Début 2009, âgée alors de 11 ans seulement, Malala se fait connaître des médias internationaux en racontant sa vie sous la férule des combattants islamistes dans un blogue de la BBC en langue ourdou, écrit sous pseudonyme. Encouragée par son père, enseignant, elle y décrit comment les professeurs demandaient à leurs élèves de ne pas porter l’uniforme pour ne pas se faire remarquer, ou parle de sa classe, qui se vide peu à peu à cause de la fuite de nombreuses familles. Malala sera l’une des seules voix à s’élever pour défendre le droit à l’éducation des filles. En avril 2009, après des mois de combat qui ont jeté plus de deux millions de personnes sur les routes, l’armée reprend le contrôle de Swat. Mis à part des violences sporadiques, aucun incident majeur ne s’y était déroulé depuis.

 

Réticence


En attaquant Malala, les talibans ont trouvé l’occasion de refaire parler d’eux. « Ils savaient très bien qu’ils feraient la une des médias, explique à Libération l’analyste politique de Lahore, Hasan Askari. Même si la vie est redevenue normale à Swat, certains éléments talibans ne sont pas loin et continuent d’être une menace. » Cet assaut contre une figure progressiste pointe une fois de plus la radicalisation inquiétante qui mine la société pakistanaise, mais aussi la réticence du gouvernement et de la classe politique en général à affronter ces extrémistes. « Cela ferait imploser la coalition gouvernementale », relève Askari. Une coalition fragile et soutenue par des partis religieux. « Les politiques condamnent le terrorisme, mais ils n’ont même pas le courage de prononcer le mot « taliban », c’est honteux », lance une activiste à Lahore.

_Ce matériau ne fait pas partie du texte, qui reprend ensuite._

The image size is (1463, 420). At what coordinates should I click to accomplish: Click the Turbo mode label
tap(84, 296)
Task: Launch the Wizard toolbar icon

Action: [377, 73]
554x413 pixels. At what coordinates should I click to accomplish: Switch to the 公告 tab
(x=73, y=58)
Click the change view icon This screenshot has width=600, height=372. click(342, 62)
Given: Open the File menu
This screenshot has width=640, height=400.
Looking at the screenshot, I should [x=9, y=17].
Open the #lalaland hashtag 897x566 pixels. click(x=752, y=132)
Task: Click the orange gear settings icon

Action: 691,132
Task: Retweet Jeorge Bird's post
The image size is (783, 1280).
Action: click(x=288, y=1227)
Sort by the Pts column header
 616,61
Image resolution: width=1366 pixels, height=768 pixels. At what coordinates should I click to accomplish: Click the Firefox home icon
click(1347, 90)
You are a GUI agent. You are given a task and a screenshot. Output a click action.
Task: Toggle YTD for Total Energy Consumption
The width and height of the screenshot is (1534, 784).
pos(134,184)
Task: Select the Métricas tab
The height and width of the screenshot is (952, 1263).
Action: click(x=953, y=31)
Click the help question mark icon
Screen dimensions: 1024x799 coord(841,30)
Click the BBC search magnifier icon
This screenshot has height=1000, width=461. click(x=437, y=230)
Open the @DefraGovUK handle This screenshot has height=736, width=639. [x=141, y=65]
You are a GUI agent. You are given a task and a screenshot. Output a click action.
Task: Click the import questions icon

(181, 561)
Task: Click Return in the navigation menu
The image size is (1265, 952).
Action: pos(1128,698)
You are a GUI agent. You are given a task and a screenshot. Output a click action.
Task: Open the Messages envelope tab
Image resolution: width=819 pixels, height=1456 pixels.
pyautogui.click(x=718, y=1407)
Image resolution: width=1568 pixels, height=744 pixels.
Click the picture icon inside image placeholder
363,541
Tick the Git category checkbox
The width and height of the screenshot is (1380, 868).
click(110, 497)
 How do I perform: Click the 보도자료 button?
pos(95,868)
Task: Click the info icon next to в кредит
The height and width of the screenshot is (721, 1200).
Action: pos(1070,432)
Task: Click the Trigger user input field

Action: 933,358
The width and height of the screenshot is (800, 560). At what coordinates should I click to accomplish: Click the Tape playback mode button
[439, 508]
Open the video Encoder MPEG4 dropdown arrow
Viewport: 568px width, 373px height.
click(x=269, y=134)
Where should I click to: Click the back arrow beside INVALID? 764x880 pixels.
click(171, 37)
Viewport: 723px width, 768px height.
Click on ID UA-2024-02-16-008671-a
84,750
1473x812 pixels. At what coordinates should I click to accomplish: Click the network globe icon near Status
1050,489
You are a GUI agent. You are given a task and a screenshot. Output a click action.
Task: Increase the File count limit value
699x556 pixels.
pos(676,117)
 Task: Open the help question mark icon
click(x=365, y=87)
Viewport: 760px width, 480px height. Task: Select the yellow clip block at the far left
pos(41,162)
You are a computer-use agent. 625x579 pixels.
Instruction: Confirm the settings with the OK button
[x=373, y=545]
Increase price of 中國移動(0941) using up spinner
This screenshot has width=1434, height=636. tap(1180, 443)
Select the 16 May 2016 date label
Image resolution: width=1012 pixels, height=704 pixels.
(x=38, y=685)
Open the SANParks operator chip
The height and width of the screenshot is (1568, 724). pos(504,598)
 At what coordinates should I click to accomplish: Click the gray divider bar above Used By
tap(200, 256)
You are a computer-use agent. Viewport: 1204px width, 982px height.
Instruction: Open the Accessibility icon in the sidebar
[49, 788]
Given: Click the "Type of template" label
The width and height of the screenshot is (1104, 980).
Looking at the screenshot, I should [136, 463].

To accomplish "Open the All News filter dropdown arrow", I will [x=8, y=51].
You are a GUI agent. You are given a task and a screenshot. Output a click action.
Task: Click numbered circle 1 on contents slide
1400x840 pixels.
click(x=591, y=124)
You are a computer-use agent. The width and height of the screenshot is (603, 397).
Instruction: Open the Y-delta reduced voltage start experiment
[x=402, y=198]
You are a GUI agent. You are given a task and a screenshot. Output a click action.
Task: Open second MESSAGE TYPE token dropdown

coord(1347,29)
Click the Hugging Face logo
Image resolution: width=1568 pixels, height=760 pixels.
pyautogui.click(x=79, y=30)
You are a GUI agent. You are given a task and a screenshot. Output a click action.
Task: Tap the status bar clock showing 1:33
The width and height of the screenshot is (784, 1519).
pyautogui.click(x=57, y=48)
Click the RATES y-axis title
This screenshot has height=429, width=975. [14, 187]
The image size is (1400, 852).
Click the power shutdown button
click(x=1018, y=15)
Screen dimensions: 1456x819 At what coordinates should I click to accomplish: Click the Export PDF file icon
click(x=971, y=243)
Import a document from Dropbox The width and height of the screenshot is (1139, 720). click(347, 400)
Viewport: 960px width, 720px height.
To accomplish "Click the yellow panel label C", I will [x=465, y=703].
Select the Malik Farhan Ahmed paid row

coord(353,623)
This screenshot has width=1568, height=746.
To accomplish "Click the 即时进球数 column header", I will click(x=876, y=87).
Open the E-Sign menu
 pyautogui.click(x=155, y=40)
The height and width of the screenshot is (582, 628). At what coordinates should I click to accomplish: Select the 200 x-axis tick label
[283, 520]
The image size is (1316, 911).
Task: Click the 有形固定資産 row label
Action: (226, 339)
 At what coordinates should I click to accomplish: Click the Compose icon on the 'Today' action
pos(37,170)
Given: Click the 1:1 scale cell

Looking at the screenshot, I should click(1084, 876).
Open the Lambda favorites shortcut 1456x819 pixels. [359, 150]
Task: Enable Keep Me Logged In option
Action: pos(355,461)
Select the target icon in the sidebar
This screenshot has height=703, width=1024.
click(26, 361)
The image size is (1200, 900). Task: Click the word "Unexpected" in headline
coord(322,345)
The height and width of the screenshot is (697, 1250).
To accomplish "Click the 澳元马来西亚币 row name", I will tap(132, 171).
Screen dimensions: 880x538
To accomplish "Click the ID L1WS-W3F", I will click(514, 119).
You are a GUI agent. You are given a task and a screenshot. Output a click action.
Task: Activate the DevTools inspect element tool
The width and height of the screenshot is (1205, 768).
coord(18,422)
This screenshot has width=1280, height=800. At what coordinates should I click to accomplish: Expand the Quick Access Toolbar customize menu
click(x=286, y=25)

En 2011, Malala avait reçu le premier prix national pour la paix, créé par le gouvernement pakistanais. Elle a également fait partie des nommés à un prix international de la paix pour enfants. L’occasion d’évoquer à nouveau son combat avec courage. Jeudi, la ministre des Affaires étrangères pakistanaise, Hina Rabbani Khar, a souhaité que cette attaque soit un « tournant » au Pakistan : « Ce que probablement beaucoup d’opérations militaires n’ont pas réussi à faire, Malala y est parvenue. Il faut poser cette question noir sur blanc. Soit nous allons vers le futur que Malala représente, soit nous allons vers celui que les terroristes et les extrémistes veulent nous imposer. » La balle est dans le camp des autorités et de l’armée pakistanaise, laquelle est souvent critiquée pour ses liens troubles avec les islamistes.